[Stored records]

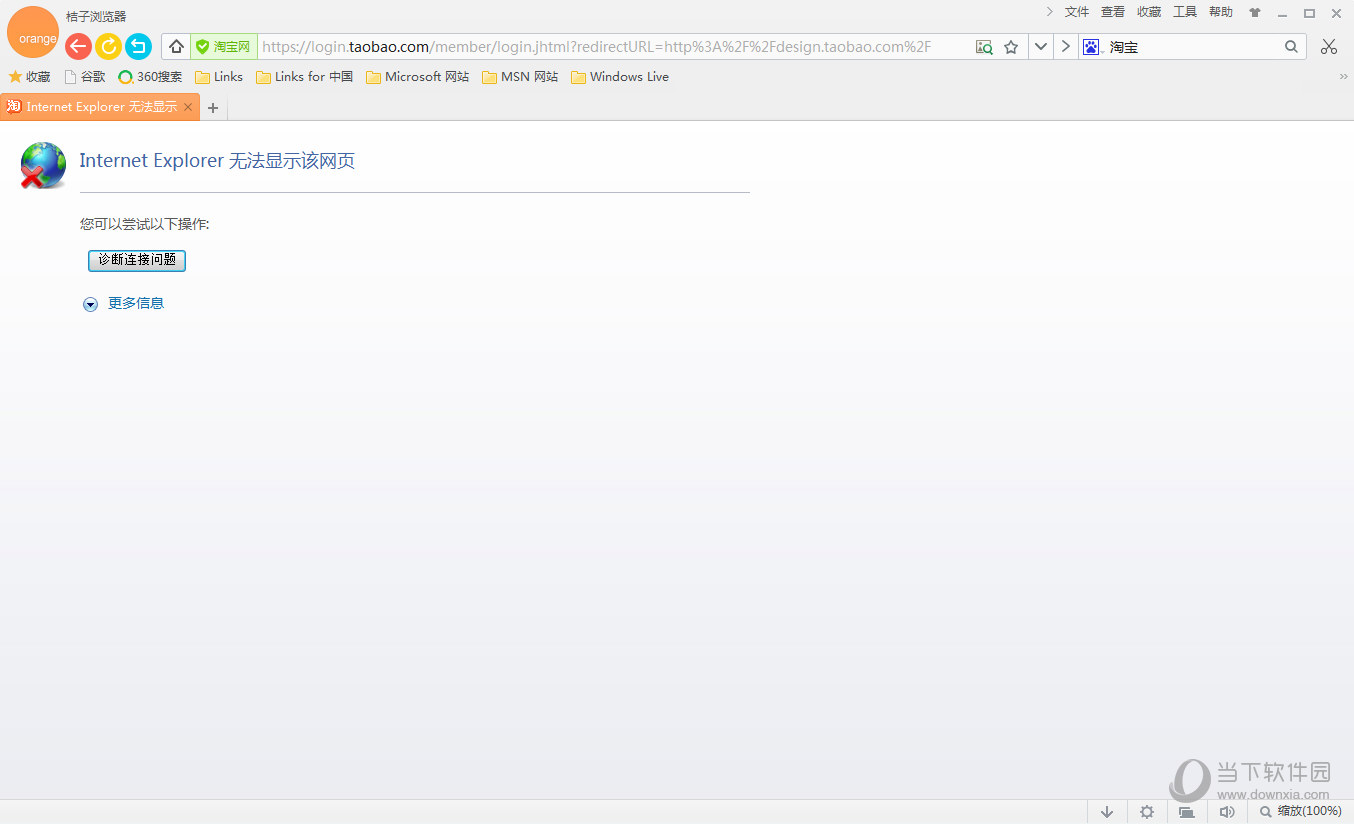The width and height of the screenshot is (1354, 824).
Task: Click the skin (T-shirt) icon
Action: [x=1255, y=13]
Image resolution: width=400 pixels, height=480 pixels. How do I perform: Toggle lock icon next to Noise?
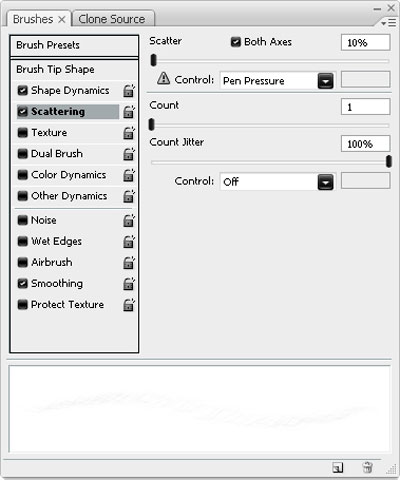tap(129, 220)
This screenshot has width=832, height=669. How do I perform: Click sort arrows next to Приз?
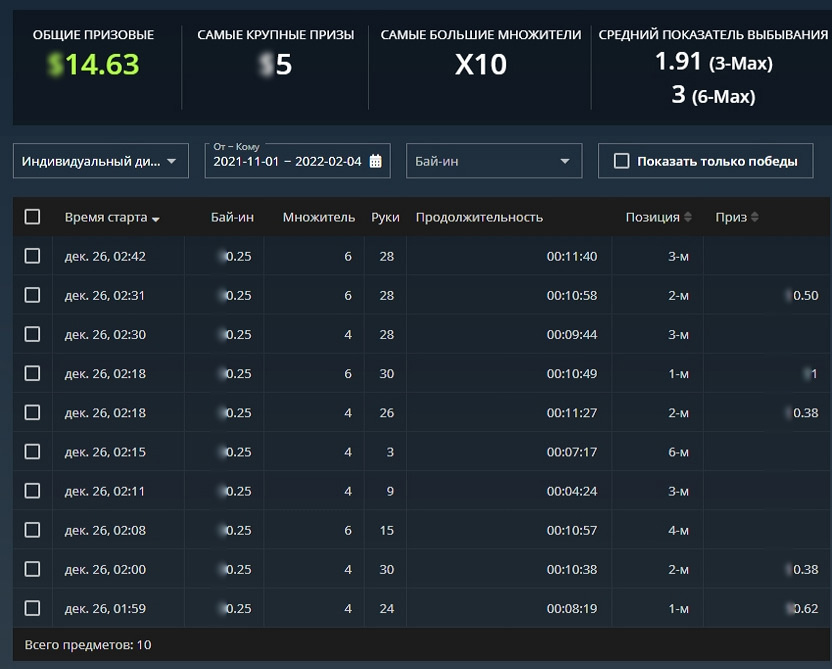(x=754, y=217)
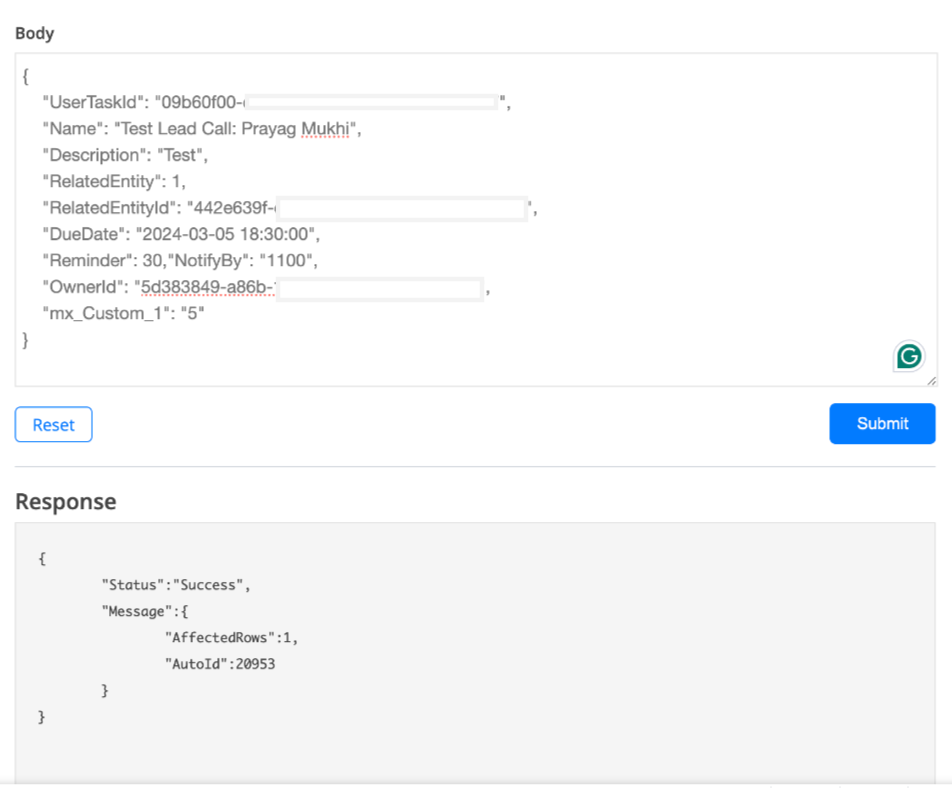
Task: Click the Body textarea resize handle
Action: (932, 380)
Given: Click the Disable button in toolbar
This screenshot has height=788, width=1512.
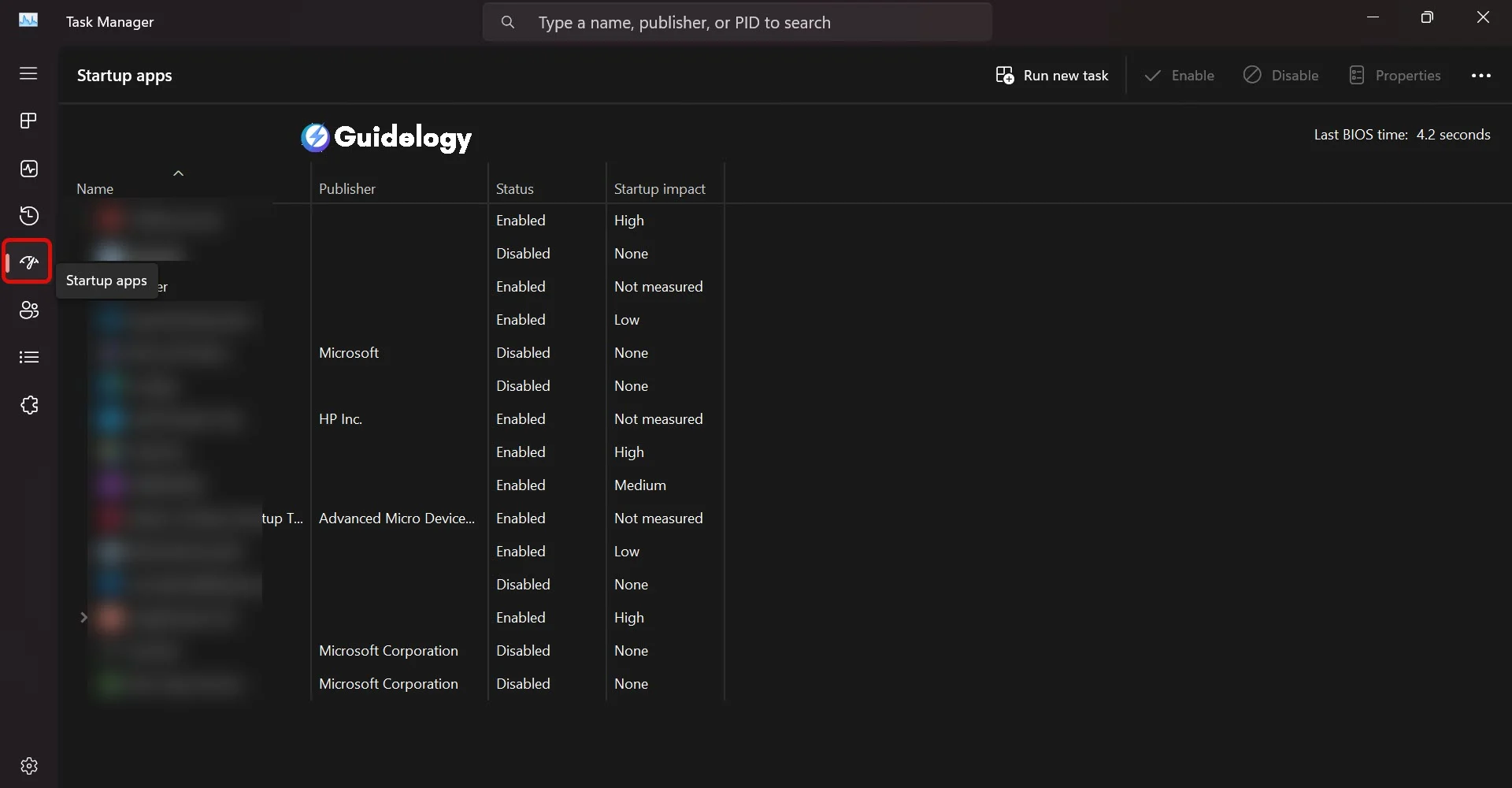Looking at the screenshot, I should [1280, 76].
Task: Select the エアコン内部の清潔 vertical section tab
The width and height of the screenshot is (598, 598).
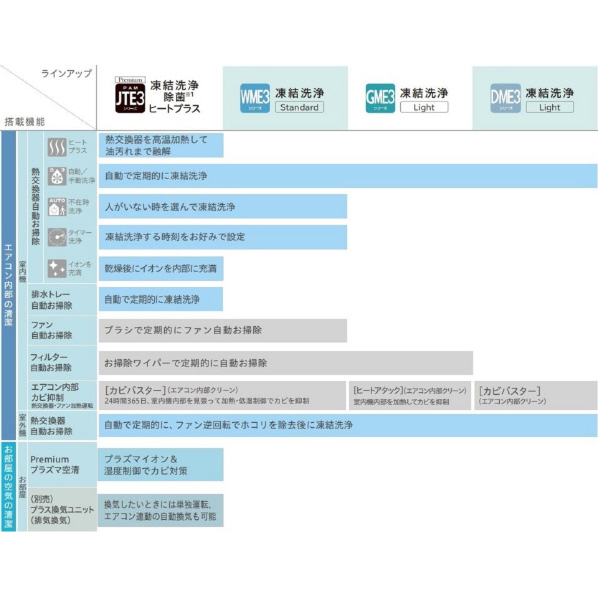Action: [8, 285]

* * *

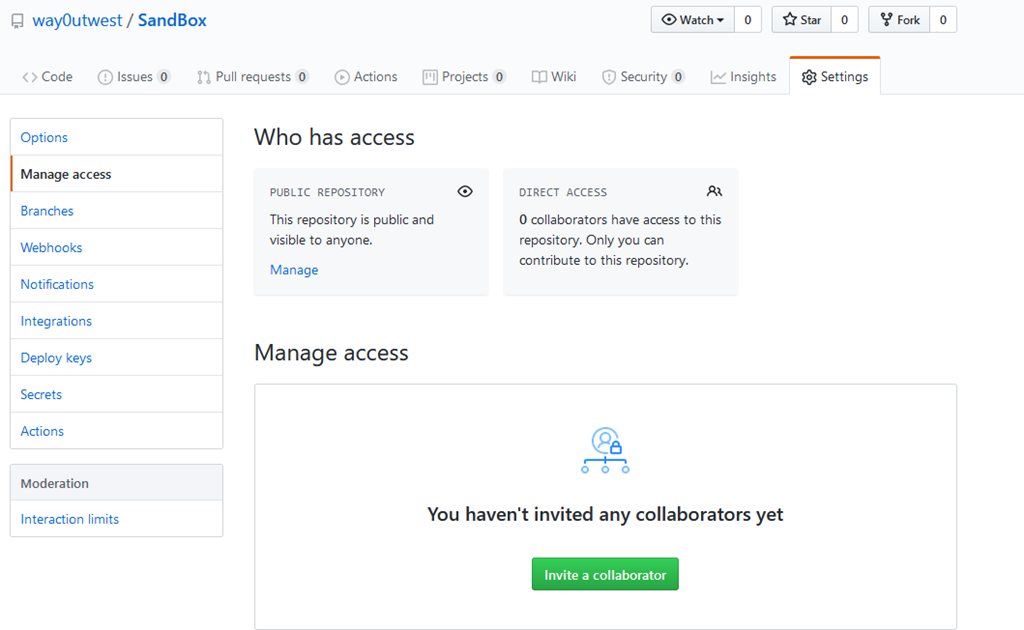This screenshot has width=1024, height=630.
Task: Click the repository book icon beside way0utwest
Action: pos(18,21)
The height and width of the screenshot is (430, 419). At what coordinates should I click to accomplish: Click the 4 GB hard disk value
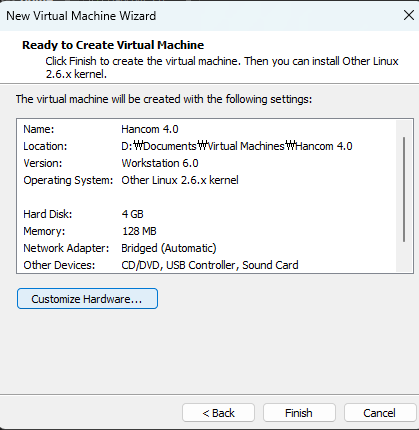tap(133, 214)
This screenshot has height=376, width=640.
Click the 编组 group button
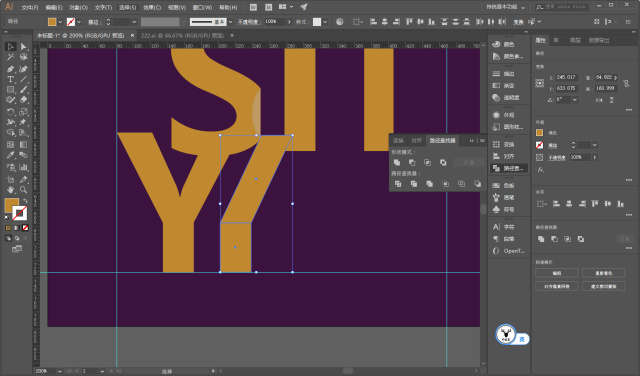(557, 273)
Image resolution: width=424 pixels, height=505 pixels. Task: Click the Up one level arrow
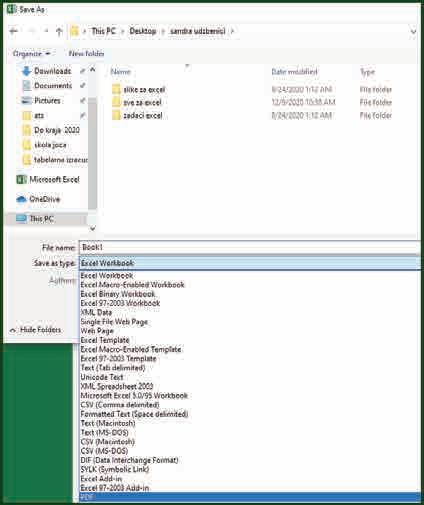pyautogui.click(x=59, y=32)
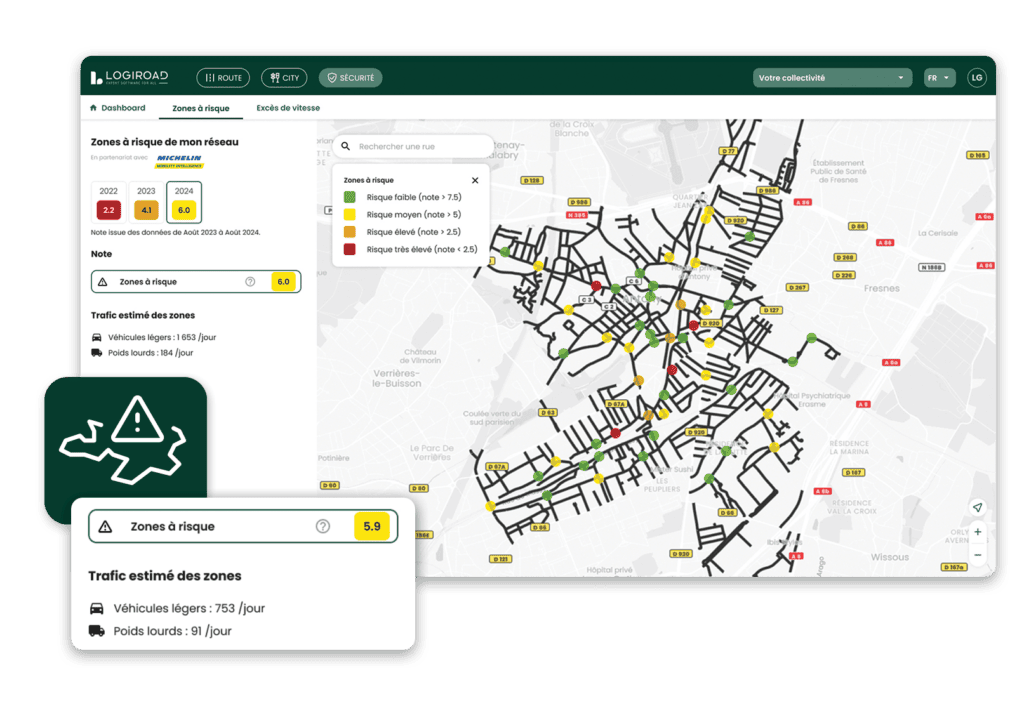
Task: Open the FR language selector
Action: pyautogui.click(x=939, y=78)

* * *

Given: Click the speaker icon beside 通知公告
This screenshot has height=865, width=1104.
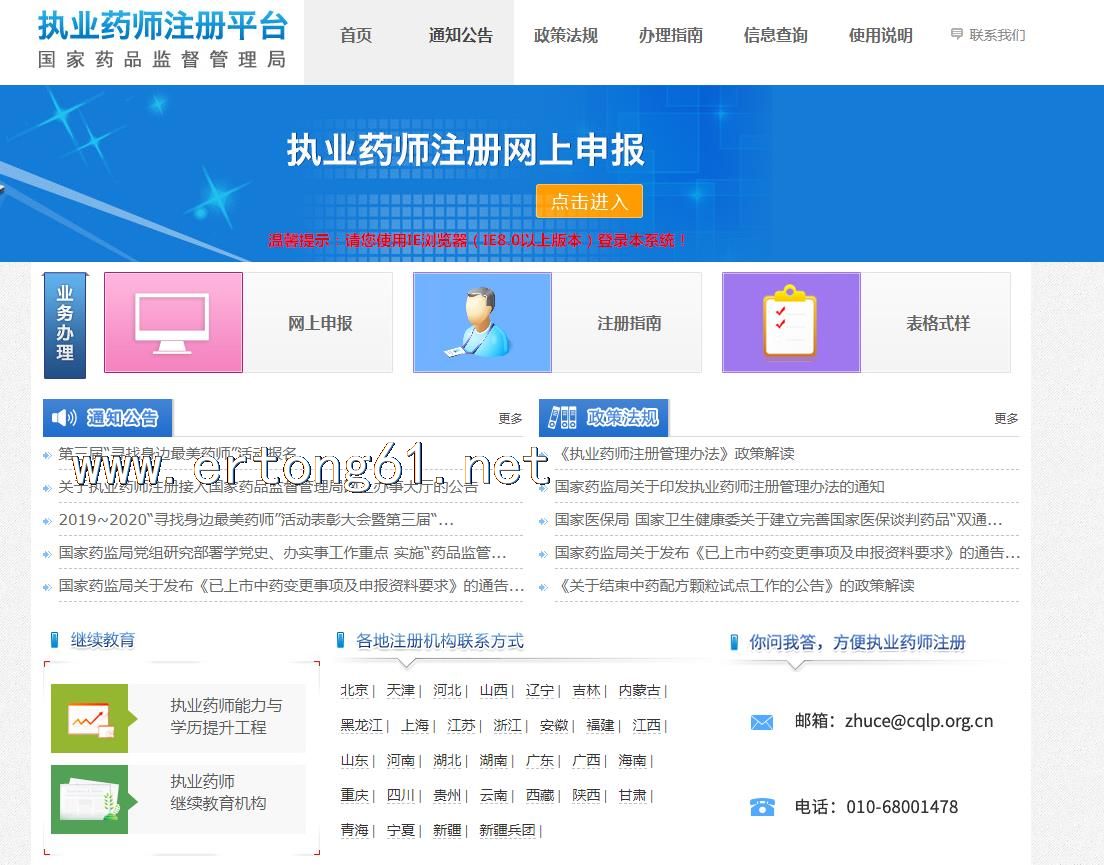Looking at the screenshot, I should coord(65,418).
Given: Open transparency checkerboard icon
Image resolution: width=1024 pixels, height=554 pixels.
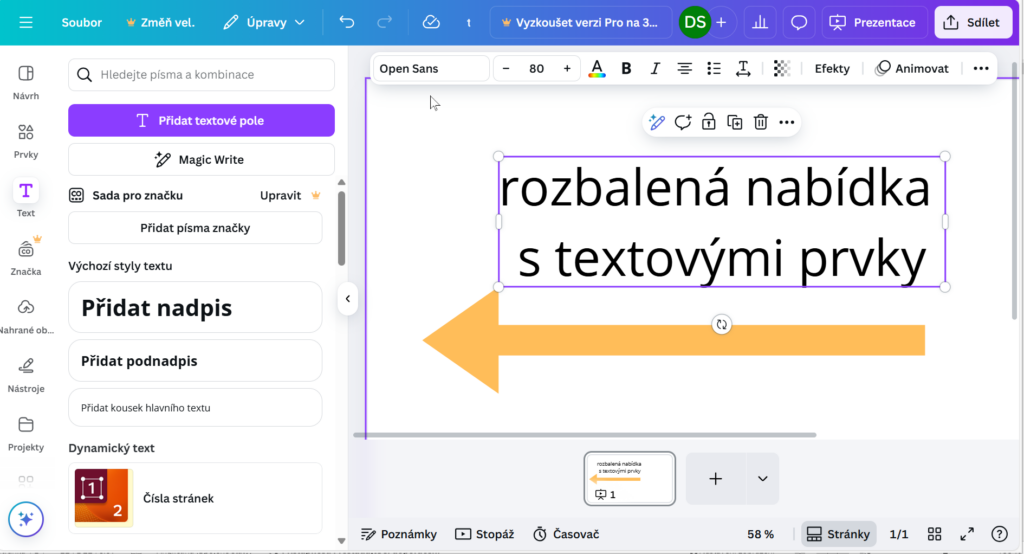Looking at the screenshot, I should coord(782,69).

** Instructions for the task **
Lines with "Given" in the records above: copy every one of them.

** Task output **
Given: Click the Disable button in toolbar
Given: Click the speaker icon beside 通知公告
Given: Open transparency checkerboard icon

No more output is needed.